Exactly the lines from the one with "The width and height of the screenshot is (1568, 417)." through the end of the records below are needed, minus any pictures.
Records to process Block Start
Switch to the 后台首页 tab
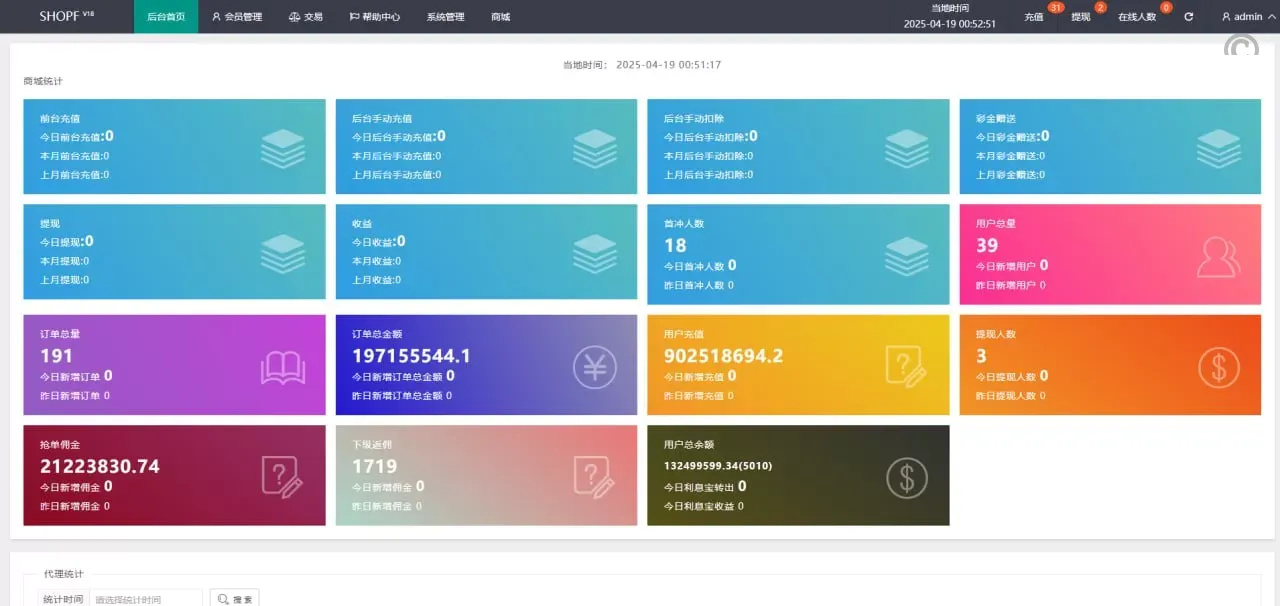 click(166, 17)
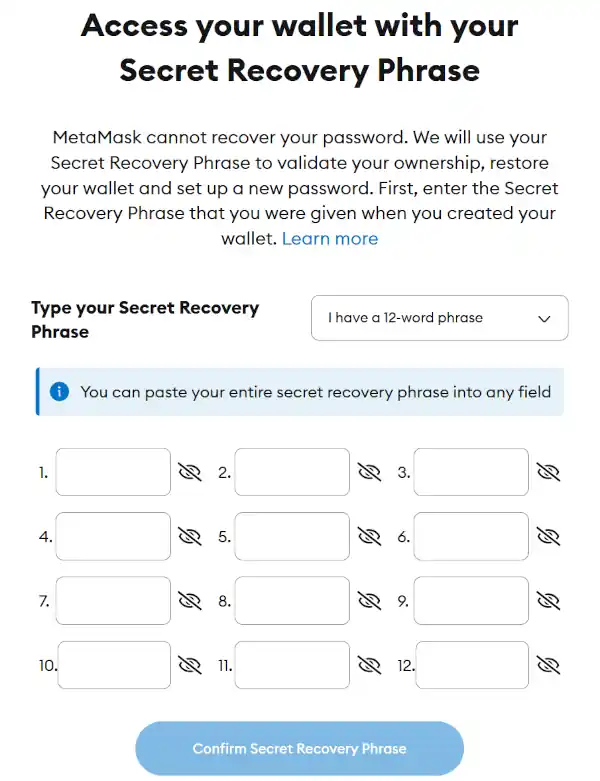The height and width of the screenshot is (781, 600).
Task: Show word 10 using its eye icon
Action: pos(190,665)
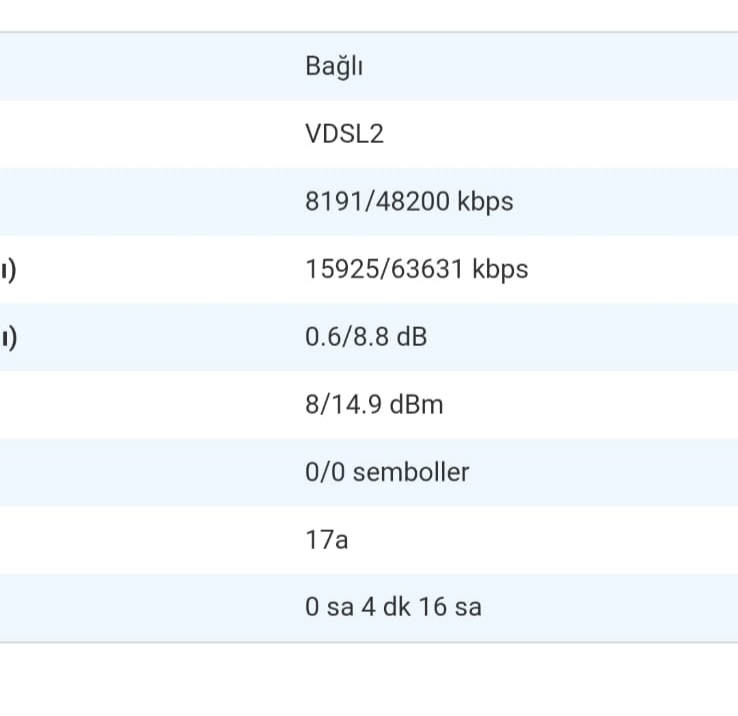
Task: Select the dBm unit text
Action: point(417,405)
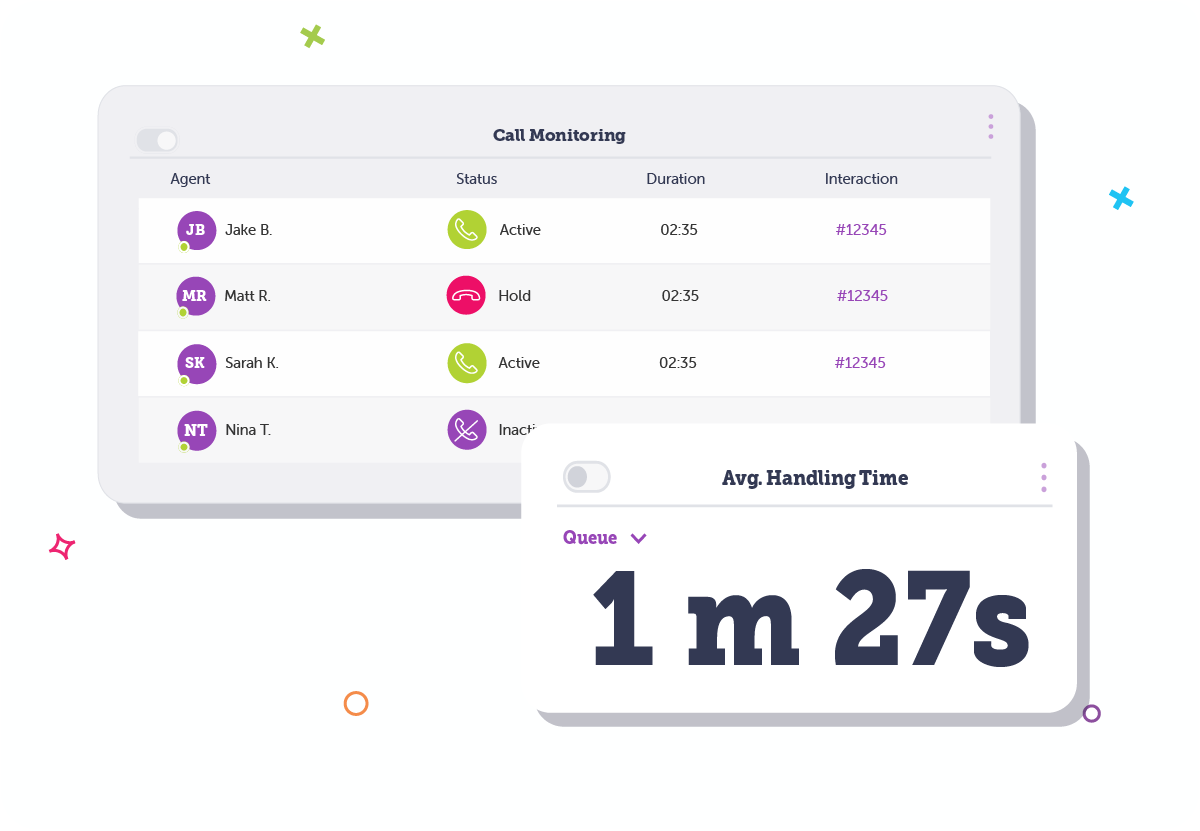Open Sarah K.'s interaction #12345 link
The width and height of the screenshot is (1200, 831).
point(860,363)
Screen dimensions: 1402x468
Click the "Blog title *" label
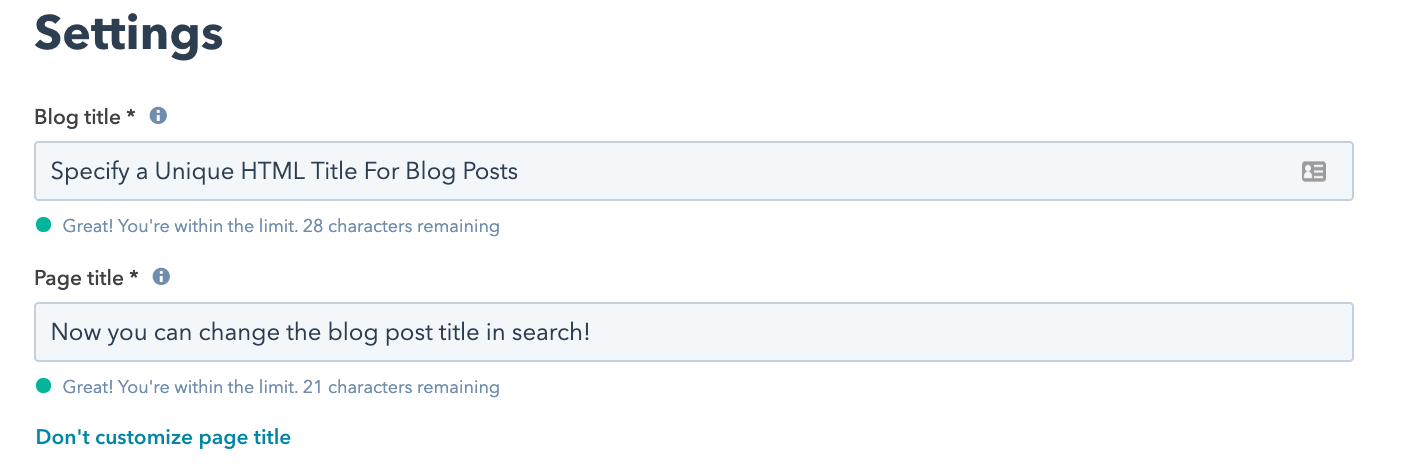tap(84, 117)
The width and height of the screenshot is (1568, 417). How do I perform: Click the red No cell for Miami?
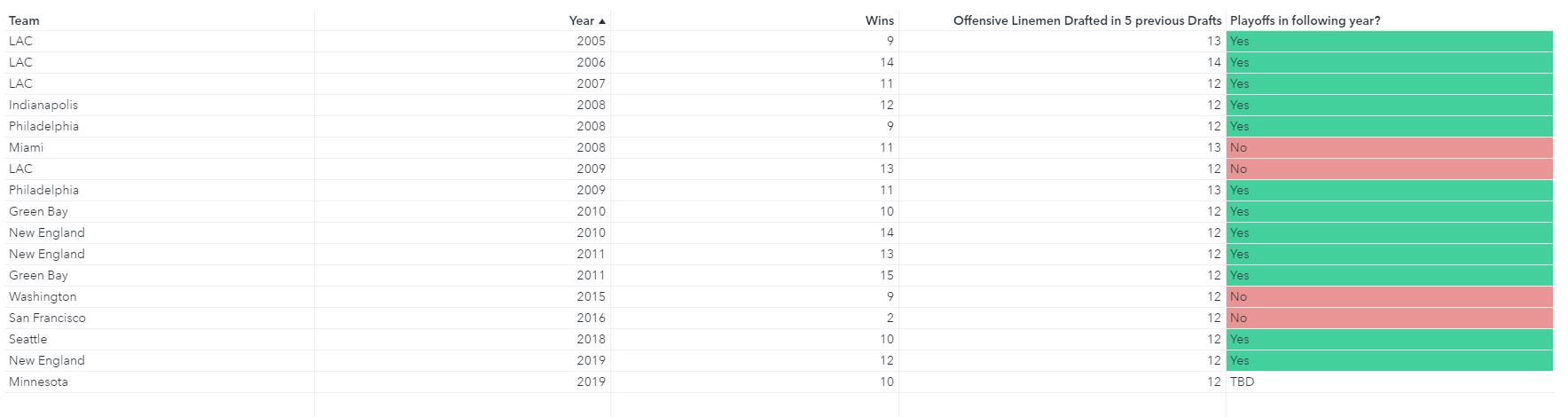(1389, 147)
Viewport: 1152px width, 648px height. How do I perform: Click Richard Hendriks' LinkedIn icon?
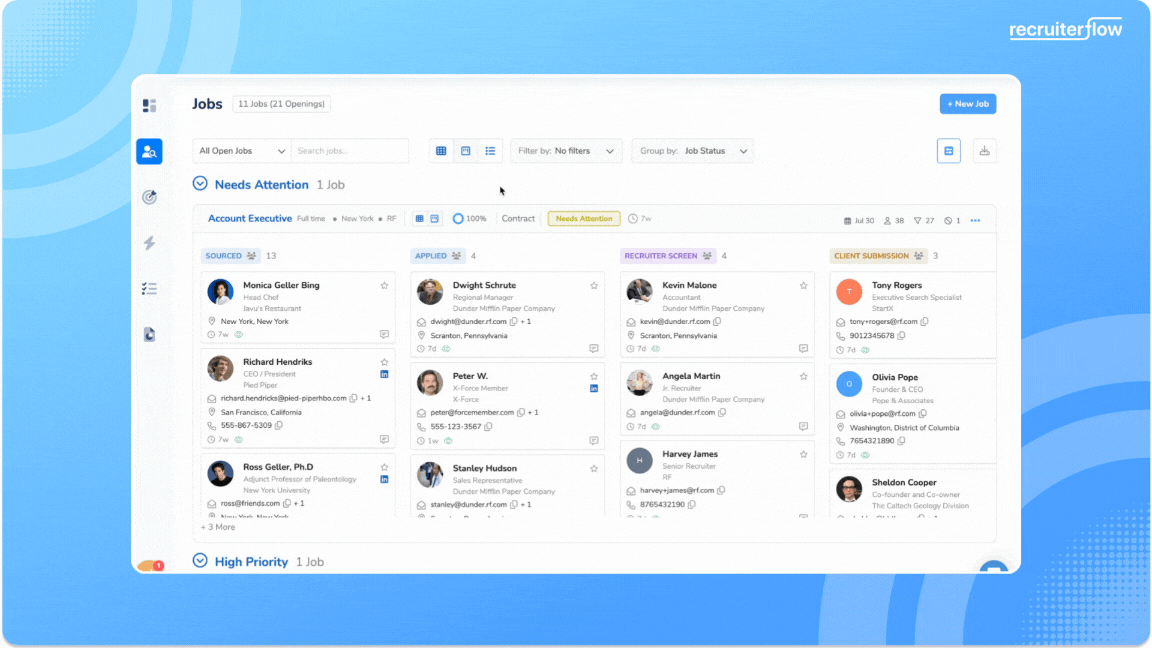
Records to process Block End
_Worked solution:_
The width and height of the screenshot is (1568, 417). How do I perform: Click the red No cell for Miami?
(1389, 147)
Viewport: 1152px width, 648px height. How do I perform: Click Richard Hendriks' LinkedIn icon?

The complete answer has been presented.